Measurement Error

In parametrics, the assumption of fixed regressors is made mainly for mathematical convenience, if the regressors can be considered to be fixed in repeated samples, the desirable properties of the OLS estimator can be derived quite straightforwardly. The essence of this assumption is that, if the regressors are nonstochastic, they are distributed independently of the disturbances. If this assumption is weakened to allow the explanatory variables to be stochastic but to be distributed independently of error term, all the desirable properties of the OLS estimator are maintained; their algebraic derivation is more complicated, however, and their interpretation in some instances must be changed (for example, in this circumstance, βOLS is not, strictly speaking, a linear estimator).

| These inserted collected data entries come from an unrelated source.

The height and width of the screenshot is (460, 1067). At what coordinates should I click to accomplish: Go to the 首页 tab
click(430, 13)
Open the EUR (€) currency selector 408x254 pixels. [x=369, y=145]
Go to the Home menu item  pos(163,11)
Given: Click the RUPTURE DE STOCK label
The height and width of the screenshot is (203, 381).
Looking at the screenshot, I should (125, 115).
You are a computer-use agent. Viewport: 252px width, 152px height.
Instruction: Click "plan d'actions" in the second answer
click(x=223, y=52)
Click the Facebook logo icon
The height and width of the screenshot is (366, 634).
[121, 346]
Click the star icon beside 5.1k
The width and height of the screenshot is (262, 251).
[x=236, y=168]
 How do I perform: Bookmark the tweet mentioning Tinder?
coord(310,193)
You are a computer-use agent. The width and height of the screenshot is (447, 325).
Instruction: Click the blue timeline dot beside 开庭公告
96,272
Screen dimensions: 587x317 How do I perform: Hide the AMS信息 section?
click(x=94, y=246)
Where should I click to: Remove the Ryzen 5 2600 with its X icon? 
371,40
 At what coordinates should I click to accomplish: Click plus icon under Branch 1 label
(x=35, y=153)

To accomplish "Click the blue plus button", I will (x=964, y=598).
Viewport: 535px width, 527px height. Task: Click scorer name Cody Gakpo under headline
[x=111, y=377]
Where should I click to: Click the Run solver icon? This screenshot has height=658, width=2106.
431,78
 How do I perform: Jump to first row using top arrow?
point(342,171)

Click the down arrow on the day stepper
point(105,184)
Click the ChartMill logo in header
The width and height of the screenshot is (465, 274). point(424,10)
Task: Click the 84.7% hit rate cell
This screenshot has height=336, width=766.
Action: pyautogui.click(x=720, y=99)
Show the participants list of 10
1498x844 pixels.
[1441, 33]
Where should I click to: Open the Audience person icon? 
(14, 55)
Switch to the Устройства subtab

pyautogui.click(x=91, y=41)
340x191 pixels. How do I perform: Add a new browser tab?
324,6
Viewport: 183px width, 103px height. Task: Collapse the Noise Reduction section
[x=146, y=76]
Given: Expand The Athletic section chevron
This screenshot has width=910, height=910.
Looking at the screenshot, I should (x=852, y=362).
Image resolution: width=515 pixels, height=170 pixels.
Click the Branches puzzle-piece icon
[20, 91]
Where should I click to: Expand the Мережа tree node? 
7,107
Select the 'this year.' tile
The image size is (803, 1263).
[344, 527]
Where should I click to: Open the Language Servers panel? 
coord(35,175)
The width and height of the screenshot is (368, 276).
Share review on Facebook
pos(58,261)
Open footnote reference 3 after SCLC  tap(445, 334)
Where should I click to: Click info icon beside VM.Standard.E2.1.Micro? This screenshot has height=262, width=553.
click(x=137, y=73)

If the regressors are only contemporaneously uncorrelated with with the disturbance vector, the OLS estimator is biased but retains its desirable asymptotic properties at the expense of the small-sample properties of βOLS. If the regressors are contemporaneously correlated with the error term, the OLS estimator is even asymptotically biased.

When there exists contemporaneous correlation between the disturbance and a regressor, alternative estimators with desirable small-sample properties can not in general be found; as a consequence, the search for alternative estimators is conducted on the basis of their asymptotic properties. The most common estimator used in this context is the instrumental variable (IV) estimator.